● **WHAT THIS TASK INVOLVES**
Please return the records below exactly as they appear, leaving every picture out.

Saved entries
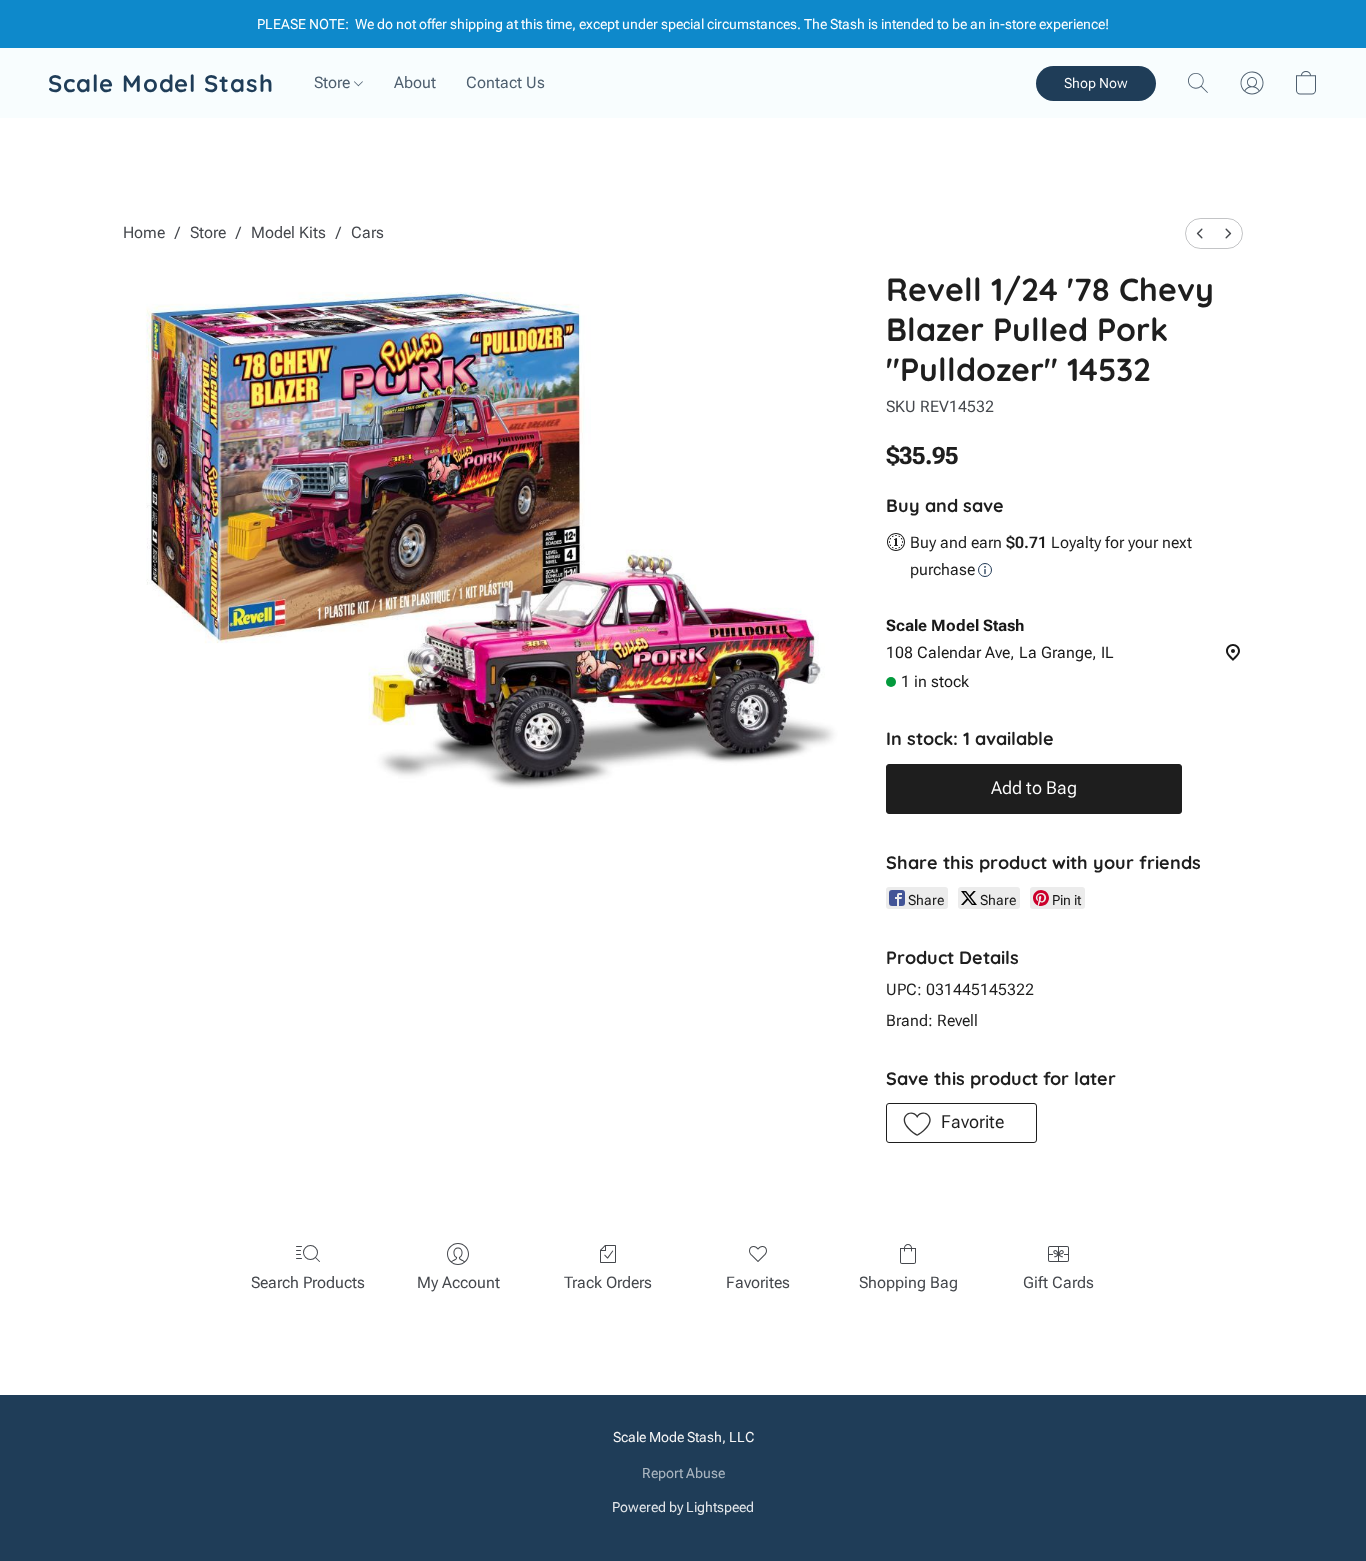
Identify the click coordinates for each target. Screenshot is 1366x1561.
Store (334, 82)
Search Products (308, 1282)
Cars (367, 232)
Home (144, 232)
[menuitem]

● **ANSWER SPACE**
Identify the click coordinates for each target. Screenshot is 1366x1561.
Store (334, 82)
Search Products (308, 1282)
Cars (367, 232)
Home (144, 232)
[menuitem]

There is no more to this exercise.